On the move with Associate Professor Brett Gordon
Brett Gordon researches how to prescribe safe, effective exercise for people with underlying health conditions, like diabetes and pre-diabetes, obesity and cardiac conditions. He wants to develop ways to help people manage their conditions through exercise, safely and effectively.
This is a research story all about movement, both metaphorically and literally. For a start, Brett moved a lot when he was young. His father was a bank manager in rural towns, and moved every few years. Brett reckons he had lived in ten small towns before he was eighteen.
On the move again
Brett’s research journey really started at the Austin Hospital building exercise prescriptions for people with cardiac disease. Cardiac disease is one of the major causes of mortality and morbidity in the world today yet only 20-30% of people who have a cardiac event attend rehab sessions. At the time, the beneficial effects of exercise-based cardiac rehabilitation were developing but the implementation was not consistent. He decided to research how to improve it, so people can get maximum benefit from their exercise, and reduce their risk of having another cardio-vascular event.
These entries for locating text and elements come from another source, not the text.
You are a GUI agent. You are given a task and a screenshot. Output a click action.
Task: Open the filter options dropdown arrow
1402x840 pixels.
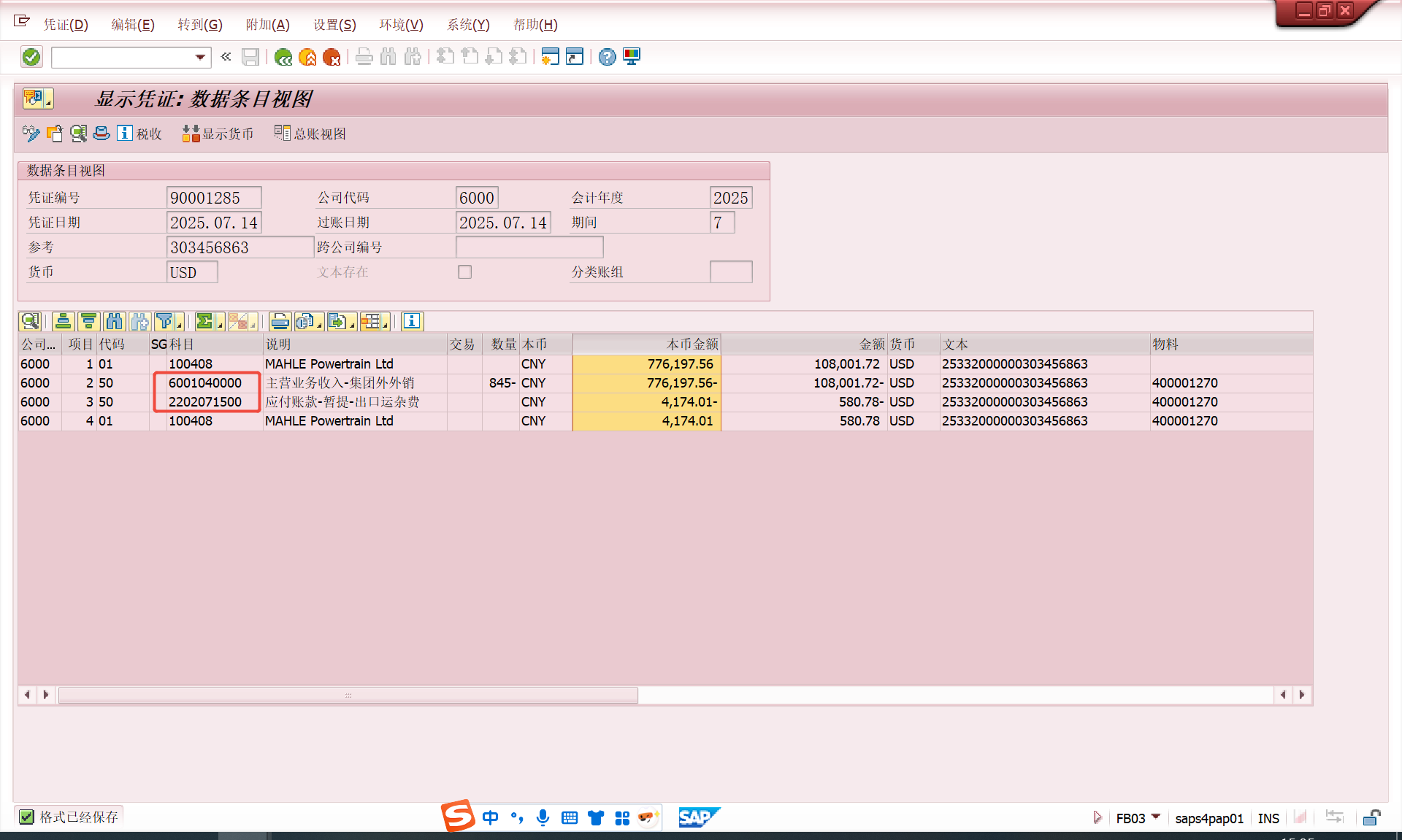(179, 324)
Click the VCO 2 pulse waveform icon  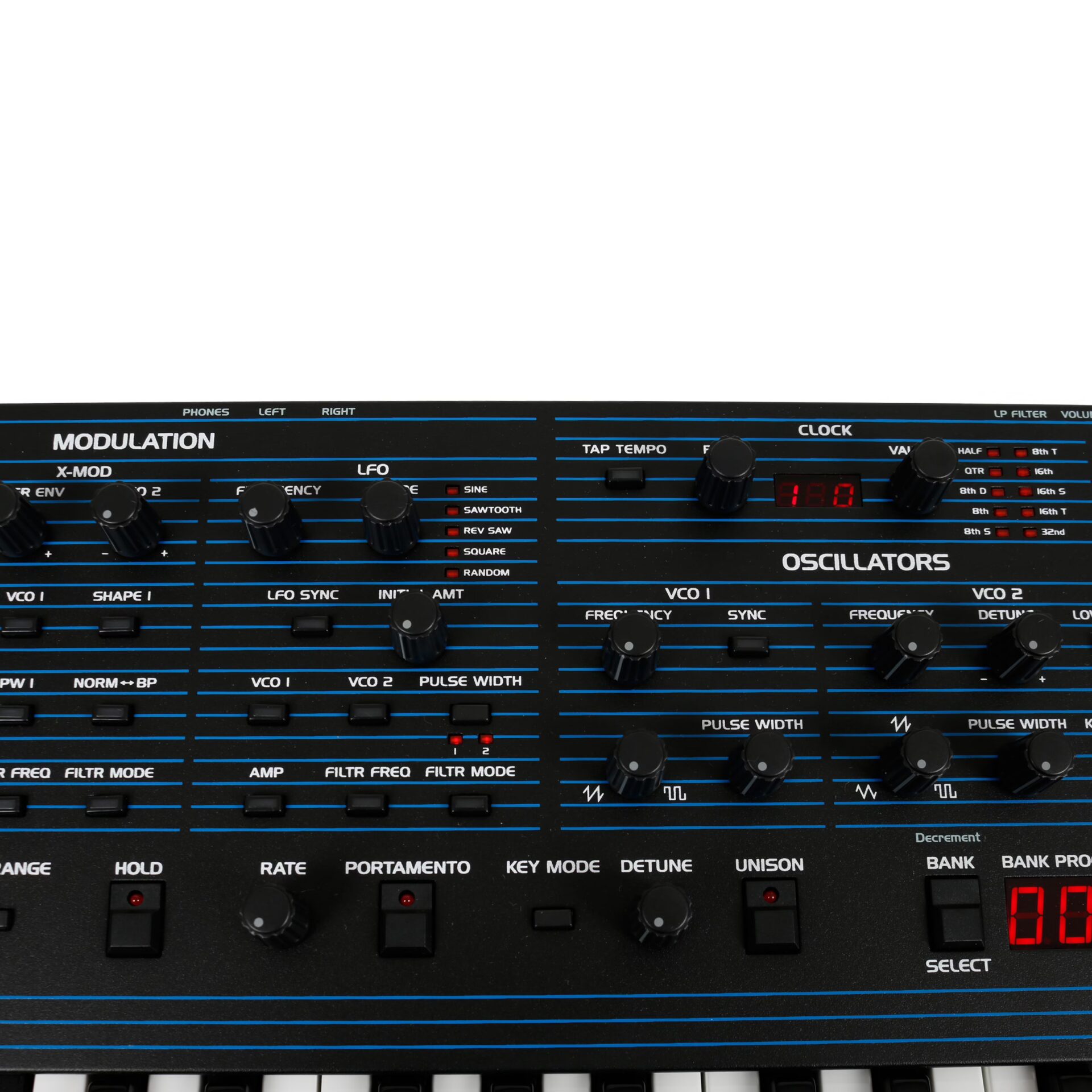[x=945, y=791]
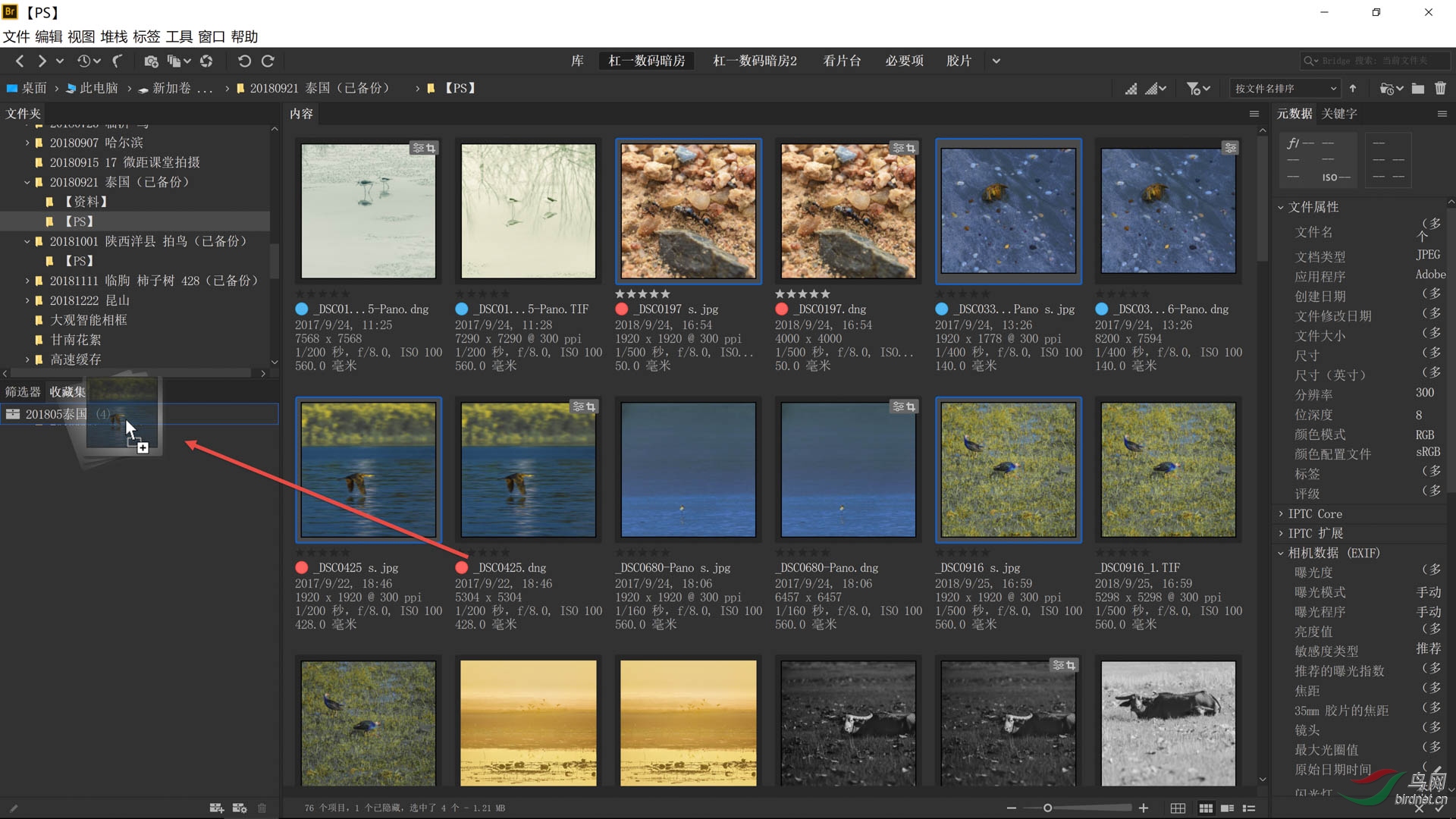Switch to thumbnail view mode
The width and height of the screenshot is (1456, 819).
(x=1205, y=808)

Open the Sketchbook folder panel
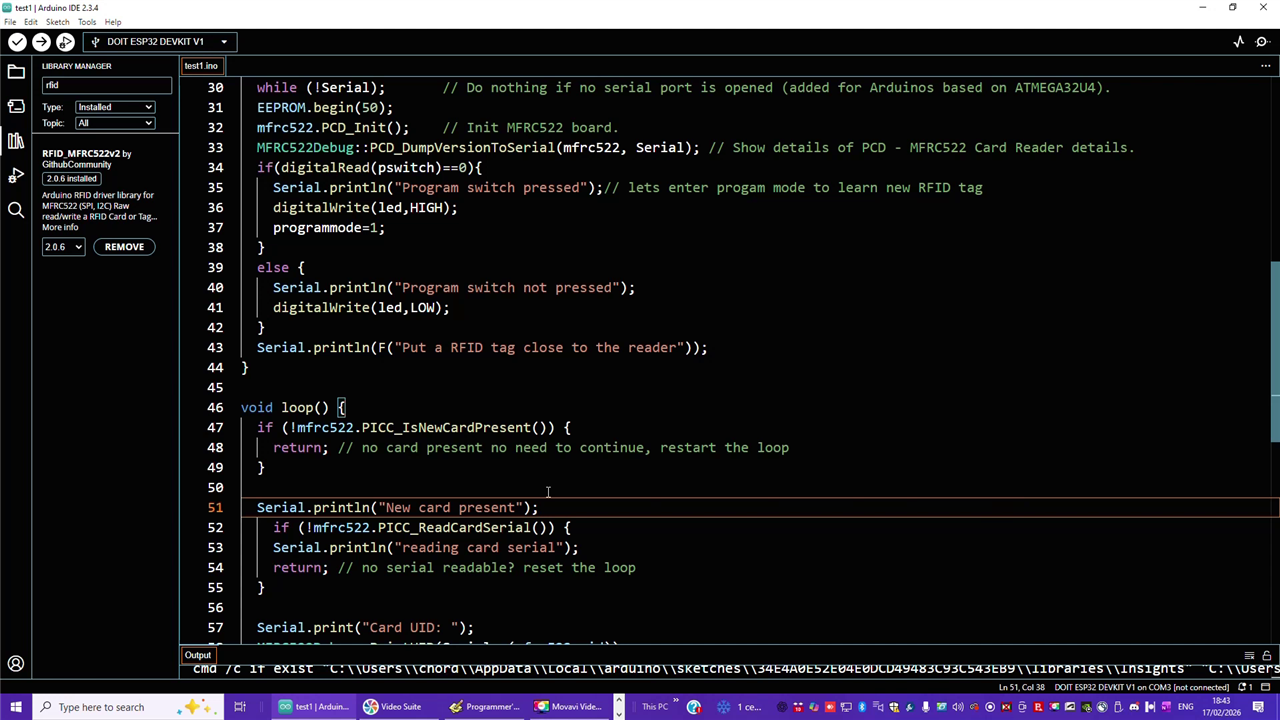pyautogui.click(x=16, y=72)
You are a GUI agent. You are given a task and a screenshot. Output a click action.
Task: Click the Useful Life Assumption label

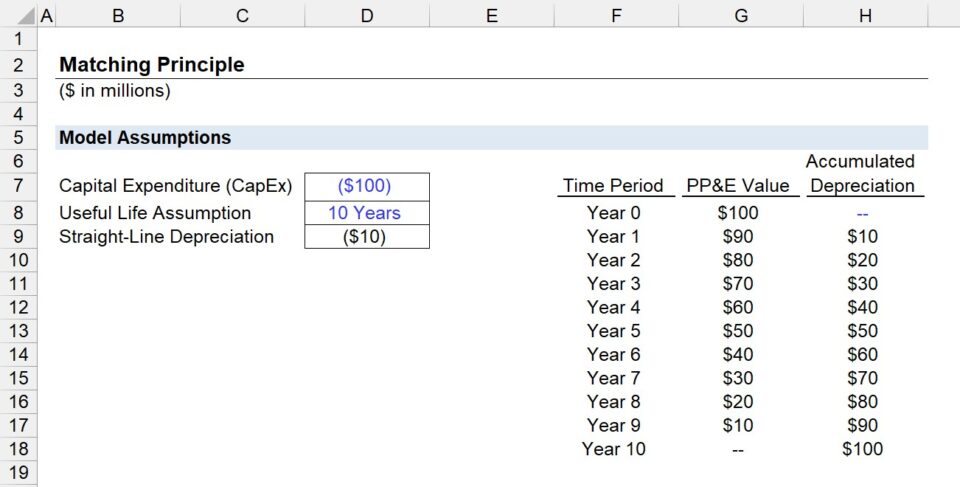[155, 213]
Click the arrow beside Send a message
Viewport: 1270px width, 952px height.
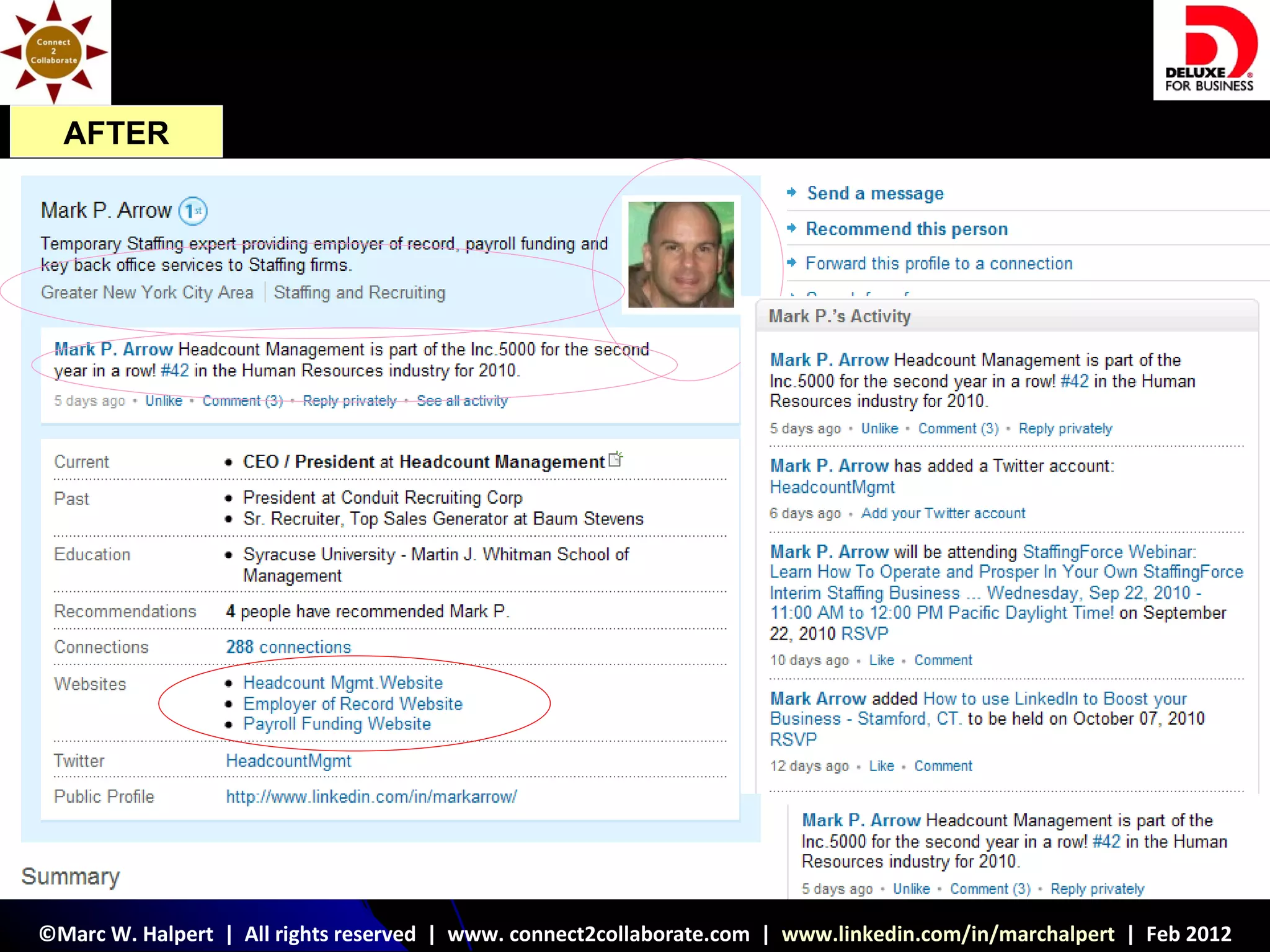pos(791,193)
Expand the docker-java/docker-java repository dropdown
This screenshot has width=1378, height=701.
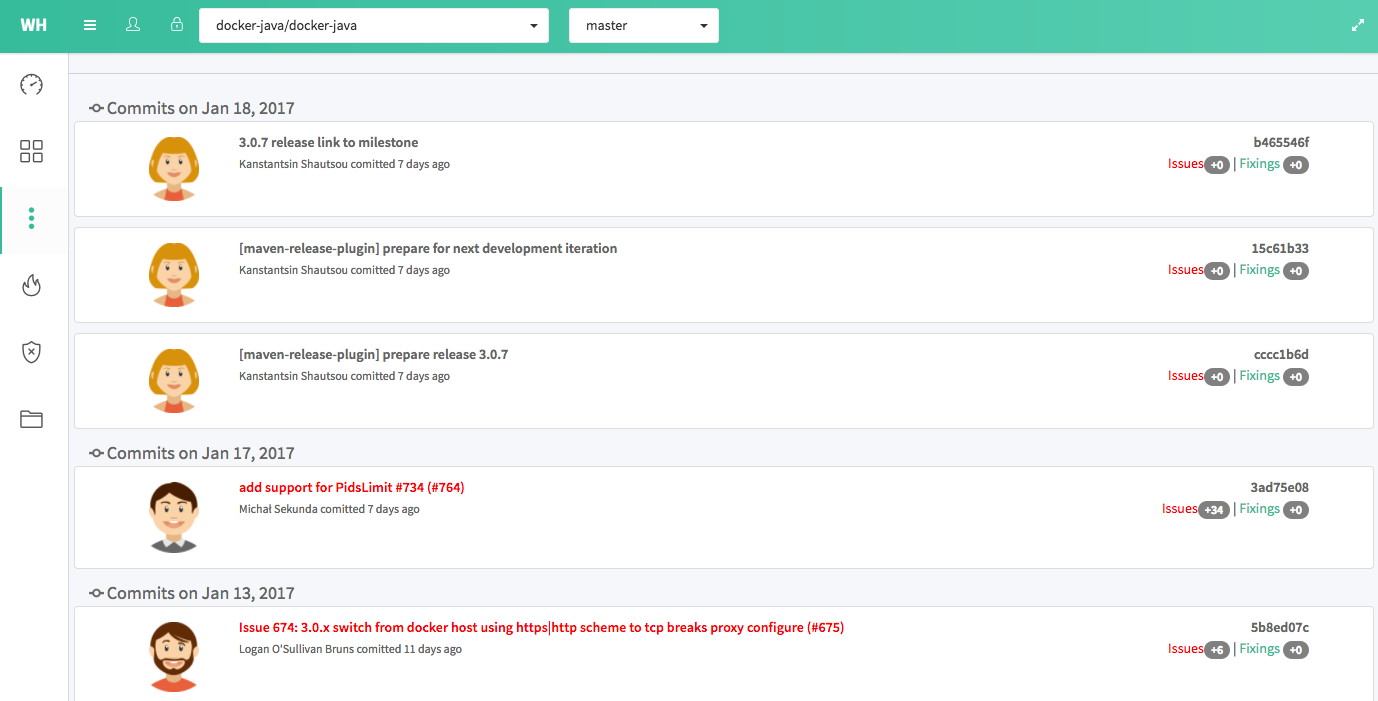pyautogui.click(x=374, y=26)
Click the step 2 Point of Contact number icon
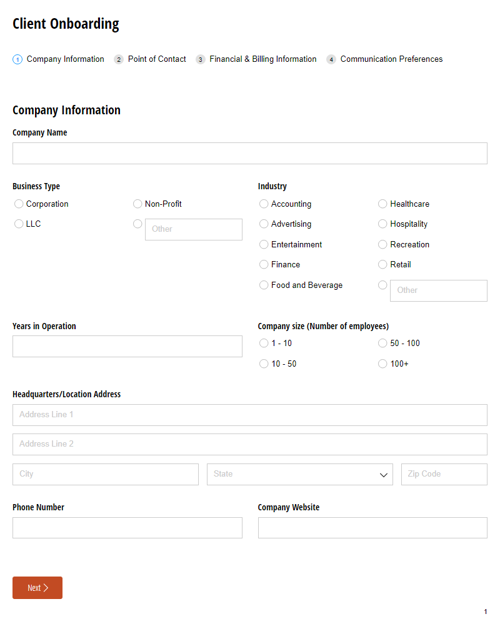The image size is (500, 629). [118, 59]
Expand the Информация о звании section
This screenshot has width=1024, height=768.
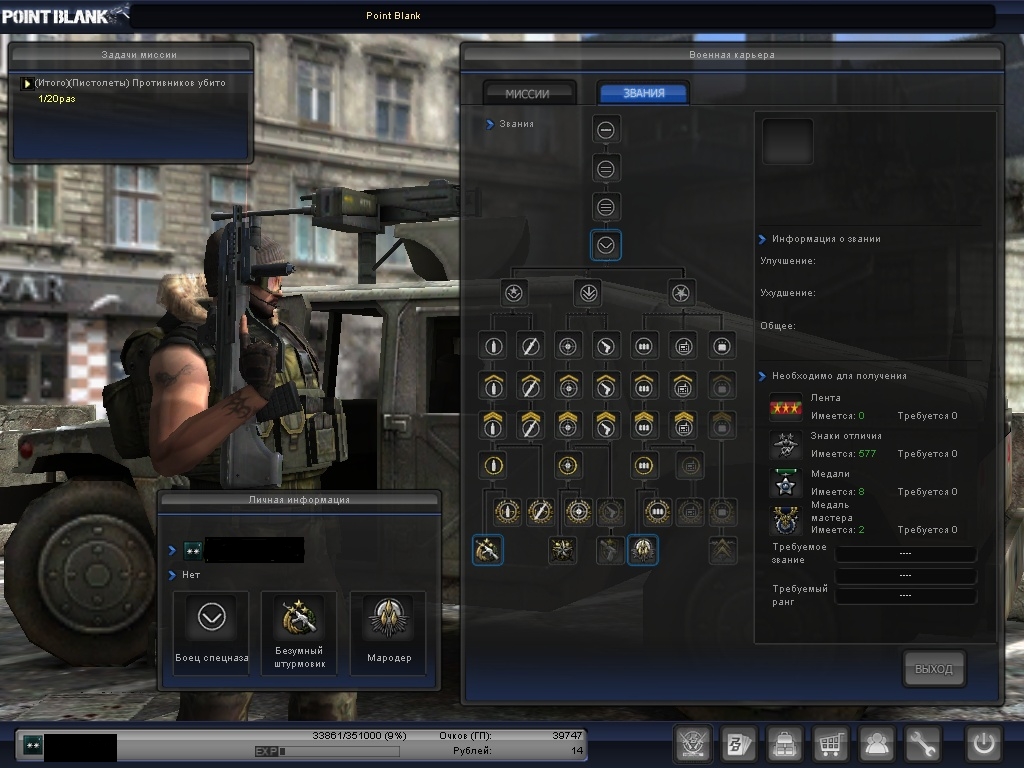[763, 239]
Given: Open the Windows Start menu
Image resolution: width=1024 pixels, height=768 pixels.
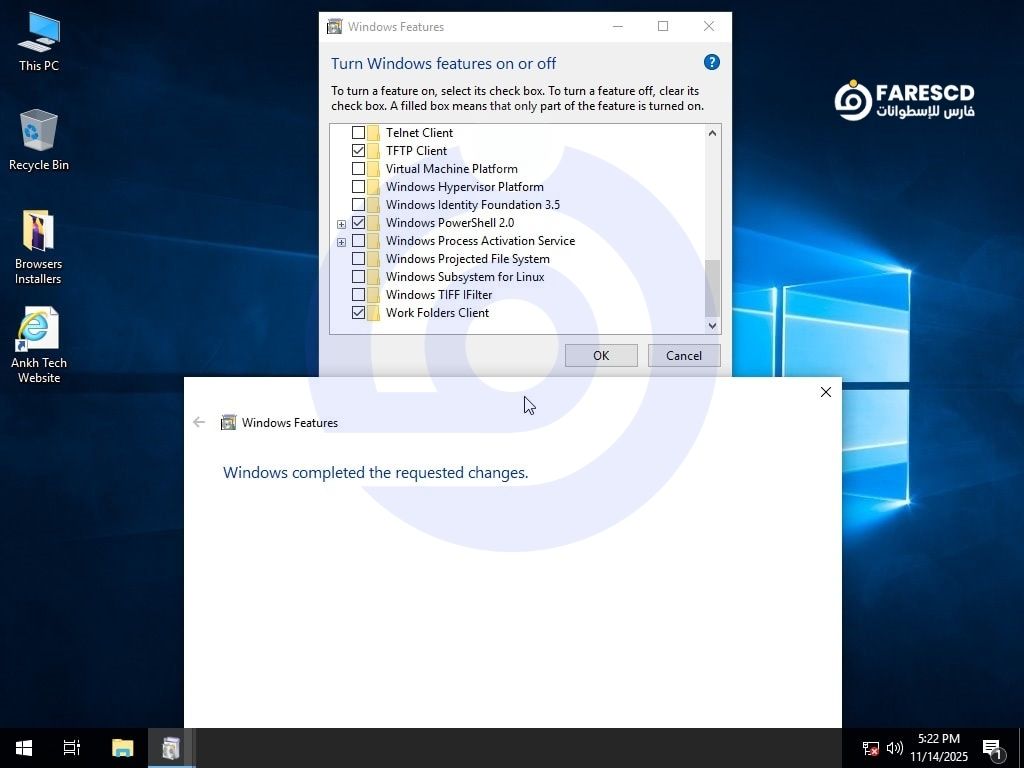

He went on to study how people with chronic fatigue syndrome and diabetes can best manage their condition with exercise, and found that resistance training was a safe method that actually reduced their fatigue and improved wellbeing.
La Trobe Bendigo teaching & research success
Meanwhile, Brett was ‘on the move’ in other ways. He was keen to return to the regions so took the opportunity to work with La Trobe Bendigo. Brett is proud of his department’s teaching success and how it interacts with La Trobe Rural Health School research.
Demographics show that people who live in regions are at higher risk of developing heart diseases and diabetes. It is vital to provide expert evidence-based exercise prescriptions for people living with chronic conditions in the regions. This will reduce heavier health problems like the cardiac consequences of diabetes.
With Bendigo’s exercise physiology teaching program, Brett feels La Trobe is building an expert workforce to help take the department’s research into the community and improve the health and well-being of regional people.
“Every year we have 20 to 30 students graduate as exercise physiologists from Bendigo campus and 80% of them work in the regions. That’s a huge contribution, every year, to regional health and well-being.”
Holsworth Research initiative aims
Brett is using the Holsworth Research Initiative funding to further his mission:
“We know exercise is a great help in managing cardiac and metabolic conditions but it is so hard to keep going. We want to make sure that we can prescribe exercise so that people can exercise in safe and effective ways.”